Entries shown

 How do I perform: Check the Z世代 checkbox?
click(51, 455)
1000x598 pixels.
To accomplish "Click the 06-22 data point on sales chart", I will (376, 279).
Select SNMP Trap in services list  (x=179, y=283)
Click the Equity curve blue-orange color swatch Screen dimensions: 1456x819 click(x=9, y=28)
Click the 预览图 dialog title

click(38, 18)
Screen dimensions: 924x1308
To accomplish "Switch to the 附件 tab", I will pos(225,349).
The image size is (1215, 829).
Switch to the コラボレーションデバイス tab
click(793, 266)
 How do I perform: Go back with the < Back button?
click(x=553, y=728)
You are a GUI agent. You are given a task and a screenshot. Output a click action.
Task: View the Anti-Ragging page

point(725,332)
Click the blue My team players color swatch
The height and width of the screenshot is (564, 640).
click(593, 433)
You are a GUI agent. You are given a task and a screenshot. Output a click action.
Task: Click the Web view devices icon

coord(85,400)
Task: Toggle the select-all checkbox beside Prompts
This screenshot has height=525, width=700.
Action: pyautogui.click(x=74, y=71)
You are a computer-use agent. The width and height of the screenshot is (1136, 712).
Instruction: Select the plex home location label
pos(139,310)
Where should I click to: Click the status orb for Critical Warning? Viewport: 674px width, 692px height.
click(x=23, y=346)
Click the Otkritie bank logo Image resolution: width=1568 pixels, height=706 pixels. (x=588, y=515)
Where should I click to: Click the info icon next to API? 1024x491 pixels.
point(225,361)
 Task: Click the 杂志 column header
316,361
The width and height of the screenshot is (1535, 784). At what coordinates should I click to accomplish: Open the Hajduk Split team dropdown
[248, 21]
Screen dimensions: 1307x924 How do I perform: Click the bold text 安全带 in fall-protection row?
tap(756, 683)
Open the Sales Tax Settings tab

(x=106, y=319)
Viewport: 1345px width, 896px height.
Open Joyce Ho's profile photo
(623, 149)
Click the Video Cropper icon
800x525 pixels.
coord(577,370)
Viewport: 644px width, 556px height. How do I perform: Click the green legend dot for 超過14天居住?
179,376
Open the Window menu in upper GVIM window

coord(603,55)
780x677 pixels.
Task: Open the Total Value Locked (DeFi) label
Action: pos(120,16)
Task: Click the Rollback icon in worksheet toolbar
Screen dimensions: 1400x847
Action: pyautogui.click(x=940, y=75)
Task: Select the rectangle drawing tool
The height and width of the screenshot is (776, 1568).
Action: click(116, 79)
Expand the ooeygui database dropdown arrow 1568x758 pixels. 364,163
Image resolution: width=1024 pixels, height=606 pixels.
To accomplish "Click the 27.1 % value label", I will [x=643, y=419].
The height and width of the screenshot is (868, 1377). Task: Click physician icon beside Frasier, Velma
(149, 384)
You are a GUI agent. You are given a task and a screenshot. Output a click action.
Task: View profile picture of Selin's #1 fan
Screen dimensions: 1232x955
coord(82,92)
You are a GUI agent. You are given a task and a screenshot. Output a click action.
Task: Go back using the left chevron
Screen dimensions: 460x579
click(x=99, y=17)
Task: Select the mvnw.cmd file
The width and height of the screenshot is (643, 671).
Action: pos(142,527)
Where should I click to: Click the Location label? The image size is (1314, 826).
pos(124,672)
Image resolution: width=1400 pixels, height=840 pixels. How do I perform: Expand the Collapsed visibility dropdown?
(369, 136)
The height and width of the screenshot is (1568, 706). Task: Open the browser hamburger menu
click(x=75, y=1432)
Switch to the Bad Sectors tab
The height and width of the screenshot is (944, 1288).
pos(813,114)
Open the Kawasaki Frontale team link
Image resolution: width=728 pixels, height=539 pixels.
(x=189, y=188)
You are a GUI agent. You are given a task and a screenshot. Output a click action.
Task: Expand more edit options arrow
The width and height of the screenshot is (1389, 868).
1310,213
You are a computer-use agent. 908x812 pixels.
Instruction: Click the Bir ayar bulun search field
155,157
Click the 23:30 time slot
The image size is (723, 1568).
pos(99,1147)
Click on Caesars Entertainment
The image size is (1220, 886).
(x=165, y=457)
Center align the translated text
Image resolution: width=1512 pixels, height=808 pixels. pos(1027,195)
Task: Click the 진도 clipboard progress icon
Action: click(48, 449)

Aim
Format every line of the records above as a Markdown table with the columns Row and Line, numbering the rows in order and leaving out blank lines.

Problem solution
| Row | Line |
|---|---|
| 1 |  How do I perform: Check the Z世代 checkbox? |
| 2 | click(51, 455) |
| 3 | 1000x598 pixels. |
| 4 | To accomplish "Click the 06-22 data point on sales chart", I will (376, 279). |
| 5 | Select SNMP Trap in services list  (x=179, y=283) |
| 6 | Click the Equity curve blue-orange color swatch Screen dimensions: 1456x819 click(x=9, y=28) |
| 7 | Click the 预览图 dialog title |
| 8 | click(38, 18) |
| 9 | Screen dimensions: 924x1308 |
| 10 | To accomplish "Switch to the 附件 tab", I will pos(225,349). |
| 11 | The image size is (1215, 829). |
| 12 | Switch to the コラボレーションデバイス tab |
| 13 | click(793, 266) |
| 14 |  How do I perform: Go back with the < Back button? |
| 15 | click(x=553, y=728) |
| 16 | You are a GUI agent. You are given a task and a screenshot. Output a click action. |
| 17 | Task: View the Anti-Ragging page |
| 18 | point(725,332) |
| 19 | Click the blue My team players color swatch |
| 20 | The height and width of the screenshot is (564, 640). |
| 21 | click(593, 433) |
| 22 | You are a GUI agent. You are given a task and a screenshot. Output a click action. |
| 23 | Task: Click the Web view devices icon |
| 24 | coord(85,400) |
| 25 | Task: Toggle the select-all checkbox beside Prompts |
| 26 | This screenshot has height=525, width=700. |
| 27 | Action: pyautogui.click(x=74, y=71) |
| 28 | You are a computer-use agent. The width and height of the screenshot is (1136, 712). |
| 29 | Instruction: Select the plex home location label |
| 30 | pos(139,310) |
| 31 | Where should I click to: Click the status orb for Critical Warning? Viewport: 674px width, 692px height. |
| 32 | click(x=23, y=346) |
| 33 | Click the Otkritie bank logo Image resolution: width=1568 pixels, height=706 pixels. (x=588, y=515) |
| 34 | Where should I click to: Click the info icon next to API? 1024x491 pixels. |
| 35 | point(225,361) |
| 36 |  Task: Click the 杂志 column header |
| 37 | 316,361 |
| 38 | The width and height of the screenshot is (1535, 784). At what coordinates should I click to accomplish: Open the Hajduk Split team dropdown |
| 39 | [248, 21] |
| 40 | Screen dimensions: 1307x924 How do I perform: Click the bold text 安全带 in fall-protection row? |
| 41 | tap(756, 683) |
| 42 | Open the Sales Tax Settings tab |
| 43 | (x=106, y=319) |
| 44 | Viewport: 1345px width, 896px height. |
| 45 | Open Joyce Ho's profile photo |
| 46 | (623, 149) |
| 47 | Click the Video Cropper icon |
| 48 | 800x525 pixels. |
| 49 | coord(577,370) |
| 50 | Viewport: 644px width, 556px height. How do I perform: Click the green legend dot for 超過14天居住? |
| 51 | 179,376 |
| 52 | Open the Window menu in upper GVIM window |
| 53 | coord(603,55) |
| 54 | 780x677 pixels. |
| 55 | Task: Open the Total Value Locked (DeFi) label |
| 56 | Action: pos(120,16) |
| 57 | Task: Click the Rollback icon in worksheet toolbar |
| 58 | Screen dimensions: 1400x847 |
| 59 | Action: pyautogui.click(x=940, y=75) |
| 60 | Task: Select the rectangle drawing tool |
| 61 | The height and width of the screenshot is (776, 1568). |
| 62 | Action: click(116, 79) |
| 63 | Expand the ooeygui database dropdown arrow 1568x758 pixels. 364,163 |
| 64 | Image resolution: width=1024 pixels, height=606 pixels. |
| 65 | To accomplish "Click the 27.1 % value label", I will [x=643, y=419]. |
| 66 | The height and width of the screenshot is (868, 1377). Task: Click physician icon beside Frasier, Velma |
| 67 | (149, 384) |
| 68 | You are a GUI agent. You are given a task and a screenshot. Output a click action. |
| 69 | Task: View profile picture of Selin's #1 fan |
| 70 | Screen dimensions: 1232x955 |
| 71 | coord(82,92) |
| 72 | You are a GUI agent. You are given a task and a screenshot. Output a click action. |
| 73 | Task: Go back using the left chevron |
| 74 | Screen dimensions: 460x579 |
| 75 | click(x=99, y=17) |
| 76 | Task: Select the mvnw.cmd file |
| 77 | The width and height of the screenshot is (643, 671). |
| 78 | Action: pos(142,527) |
| 79 | Where should I click to: Click the Location label? The image size is (1314, 826). |
| 80 | pos(124,672) |
| 81 | Image resolution: width=1400 pixels, height=840 pixels. How do I perform: Expand the Collapsed visibility dropdown? |
| 82 | (369, 136) |
| 83 | The height and width of the screenshot is (1568, 706). Task: Open the browser hamburger menu |
| 84 | click(x=75, y=1432) |
| 85 | Switch to the Bad Sectors tab |
| 86 | The height and width of the screenshot is (944, 1288). |
| 87 | pos(813,114) |
| 88 | Open the Kawasaki Frontale team link |
| 89 | Image resolution: width=728 pixels, height=539 pixels. |
| 90 | (x=189, y=188) |
| 91 | You are a GUI agent. You are given a task and a screenshot. Output a click action. |
| 92 | Task: Expand more edit options arrow |
| 93 | The width and height of the screenshot is (1389, 868). |
| 94 | 1310,213 |
| 95 | You are a computer-use agent. 908x812 pixels. |
| 96 | Instruction: Click the Bir ayar bulun search field |
| 97 | 155,157 |
| 98 | Click the 23:30 time slot |
| 99 | The image size is (723, 1568). |
| 100 | pos(99,1147) |
| 101 | Click on Caesars Entertainment |
| 102 | The image size is (1220, 886). |
| 103 | (x=165, y=457) |
| 104 | Center align the translated text |
| 105 | Image resolution: width=1512 pixels, height=808 pixels. pos(1027,195) |
| 106 | Task: Click the 진도 clipboard progress icon |
| 107 | Action: click(48, 449) |